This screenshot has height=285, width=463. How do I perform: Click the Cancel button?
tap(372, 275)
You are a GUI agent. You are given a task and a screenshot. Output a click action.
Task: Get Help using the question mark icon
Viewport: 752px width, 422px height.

* **DO THIS**
Copy out all of the data above word for word, keeping every line in its original order.

* **RESPONSE TO THIS EXERCISE**
This screenshot has height=285, width=463. How do I perform: Click the Cancel button?
tap(372, 275)
You are a GUI agent. You are given a task and a screenshot. Output a click action.
Task: Get Help using the question mark icon
Viewport: 752px width, 422px height.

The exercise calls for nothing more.